◆ EXTRACTED INFORMATION
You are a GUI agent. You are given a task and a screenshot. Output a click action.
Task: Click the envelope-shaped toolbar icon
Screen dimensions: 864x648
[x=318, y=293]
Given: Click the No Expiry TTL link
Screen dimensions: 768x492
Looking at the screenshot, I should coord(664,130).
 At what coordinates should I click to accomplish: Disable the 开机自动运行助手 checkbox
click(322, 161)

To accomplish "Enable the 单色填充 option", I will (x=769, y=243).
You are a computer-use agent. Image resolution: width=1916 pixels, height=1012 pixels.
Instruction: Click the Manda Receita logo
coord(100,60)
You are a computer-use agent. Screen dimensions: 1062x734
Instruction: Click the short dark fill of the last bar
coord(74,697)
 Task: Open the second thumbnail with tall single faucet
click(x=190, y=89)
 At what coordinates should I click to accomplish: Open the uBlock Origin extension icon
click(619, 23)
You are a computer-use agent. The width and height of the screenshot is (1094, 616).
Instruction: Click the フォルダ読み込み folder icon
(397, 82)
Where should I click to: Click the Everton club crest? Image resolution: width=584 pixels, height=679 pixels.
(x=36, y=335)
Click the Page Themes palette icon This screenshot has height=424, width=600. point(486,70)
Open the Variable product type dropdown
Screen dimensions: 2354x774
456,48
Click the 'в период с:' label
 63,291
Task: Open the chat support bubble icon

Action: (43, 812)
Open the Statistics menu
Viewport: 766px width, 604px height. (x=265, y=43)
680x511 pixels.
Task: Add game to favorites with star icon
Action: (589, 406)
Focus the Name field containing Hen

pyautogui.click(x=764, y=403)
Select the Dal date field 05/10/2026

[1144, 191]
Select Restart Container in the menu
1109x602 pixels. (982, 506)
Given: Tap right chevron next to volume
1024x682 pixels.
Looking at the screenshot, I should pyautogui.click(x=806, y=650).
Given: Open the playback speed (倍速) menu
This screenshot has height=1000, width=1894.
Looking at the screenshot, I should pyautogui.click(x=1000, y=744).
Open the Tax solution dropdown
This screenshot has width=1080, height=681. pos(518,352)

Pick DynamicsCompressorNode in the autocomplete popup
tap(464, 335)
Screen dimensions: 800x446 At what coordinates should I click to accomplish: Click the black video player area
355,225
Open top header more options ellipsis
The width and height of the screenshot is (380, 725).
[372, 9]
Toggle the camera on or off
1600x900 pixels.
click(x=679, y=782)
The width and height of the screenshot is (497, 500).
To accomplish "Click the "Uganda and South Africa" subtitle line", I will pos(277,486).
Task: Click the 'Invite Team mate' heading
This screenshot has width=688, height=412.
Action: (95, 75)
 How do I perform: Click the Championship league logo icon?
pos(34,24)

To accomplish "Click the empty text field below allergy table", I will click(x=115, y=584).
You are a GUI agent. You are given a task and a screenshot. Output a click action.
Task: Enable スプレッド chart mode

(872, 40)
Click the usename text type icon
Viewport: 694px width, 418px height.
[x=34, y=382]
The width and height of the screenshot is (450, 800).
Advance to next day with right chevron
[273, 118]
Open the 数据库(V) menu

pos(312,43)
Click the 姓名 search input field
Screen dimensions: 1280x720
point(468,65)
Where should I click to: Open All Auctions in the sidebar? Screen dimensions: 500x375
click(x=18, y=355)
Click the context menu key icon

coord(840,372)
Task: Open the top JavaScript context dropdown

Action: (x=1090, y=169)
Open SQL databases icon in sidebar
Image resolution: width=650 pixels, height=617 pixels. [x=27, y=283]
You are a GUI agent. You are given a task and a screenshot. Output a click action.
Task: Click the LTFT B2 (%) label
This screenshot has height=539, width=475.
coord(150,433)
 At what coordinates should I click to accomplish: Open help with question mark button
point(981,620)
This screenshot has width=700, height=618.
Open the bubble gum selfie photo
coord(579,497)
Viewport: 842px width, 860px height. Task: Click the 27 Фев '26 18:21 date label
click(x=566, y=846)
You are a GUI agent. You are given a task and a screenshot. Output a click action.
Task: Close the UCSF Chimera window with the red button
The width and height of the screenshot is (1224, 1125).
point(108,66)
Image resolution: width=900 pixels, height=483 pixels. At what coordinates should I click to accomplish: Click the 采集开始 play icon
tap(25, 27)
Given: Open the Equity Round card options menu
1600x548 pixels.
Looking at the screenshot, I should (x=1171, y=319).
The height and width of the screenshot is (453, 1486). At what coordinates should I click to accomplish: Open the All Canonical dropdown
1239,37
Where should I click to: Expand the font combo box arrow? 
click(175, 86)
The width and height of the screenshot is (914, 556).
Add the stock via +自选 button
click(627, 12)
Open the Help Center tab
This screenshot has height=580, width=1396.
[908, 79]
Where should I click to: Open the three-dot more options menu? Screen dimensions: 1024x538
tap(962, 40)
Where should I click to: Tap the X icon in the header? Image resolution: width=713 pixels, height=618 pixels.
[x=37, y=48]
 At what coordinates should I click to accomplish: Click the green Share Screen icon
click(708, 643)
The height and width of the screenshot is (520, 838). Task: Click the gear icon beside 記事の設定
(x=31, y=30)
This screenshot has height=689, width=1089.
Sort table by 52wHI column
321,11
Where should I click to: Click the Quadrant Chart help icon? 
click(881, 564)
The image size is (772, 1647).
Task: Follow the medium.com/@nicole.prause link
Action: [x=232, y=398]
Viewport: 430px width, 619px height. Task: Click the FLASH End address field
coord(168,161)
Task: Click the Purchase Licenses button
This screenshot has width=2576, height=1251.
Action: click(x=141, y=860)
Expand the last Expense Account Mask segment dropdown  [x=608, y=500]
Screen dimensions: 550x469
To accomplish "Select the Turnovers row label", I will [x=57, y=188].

◆ TASK DIRECTIONS
In the material above, find the line containing "Viewport: 842px width, 860px" and the line containing "Task: Click the Purchase Licenses button", then write out exactly those two lines and every line between them, and nothing more.

◆ SOLUTION TO THIS PROBLEM
Viewport: 842px width, 860px height. Task: Click the 27 Фев '26 18:21 date label
click(x=566, y=846)
You are a GUI agent. You are given a task and a screenshot. Output a click action.
Task: Close the UCSF Chimera window with the red button
The width and height of the screenshot is (1224, 1125).
point(108,66)
Image resolution: width=900 pixels, height=483 pixels. At what coordinates should I click to accomplish: Click the 采集开始 play icon
tap(25, 27)
Given: Open the Equity Round card options menu
1600x548 pixels.
Looking at the screenshot, I should (x=1171, y=319).
The height and width of the screenshot is (453, 1486). At what coordinates should I click to accomplish: Open the All Canonical dropdown
1239,37
Where should I click to: Expand the font combo box arrow? 
click(175, 86)
The width and height of the screenshot is (914, 556).
Add the stock via +自选 button
click(627, 12)
Open the Help Center tab
This screenshot has height=580, width=1396.
[908, 79]
Where should I click to: Open the three-dot more options menu? Screen dimensions: 1024x538
tap(962, 40)
Where should I click to: Tap the X icon in the header? Image resolution: width=713 pixels, height=618 pixels.
[x=37, y=48]
 At what coordinates should I click to accomplish: Click the green Share Screen icon
click(708, 643)
The height and width of the screenshot is (520, 838). Task: Click the gear icon beside 記事の設定
(x=31, y=30)
This screenshot has height=689, width=1089.
Sort table by 52wHI column
321,11
Where should I click to: Click the Quadrant Chart help icon? 
click(881, 564)
The image size is (772, 1647).
Task: Follow the medium.com/@nicole.prause link
Action: [x=232, y=398]
Viewport: 430px width, 619px height. Task: Click the FLASH End address field
coord(168,161)
Task: Click the Purchase Licenses button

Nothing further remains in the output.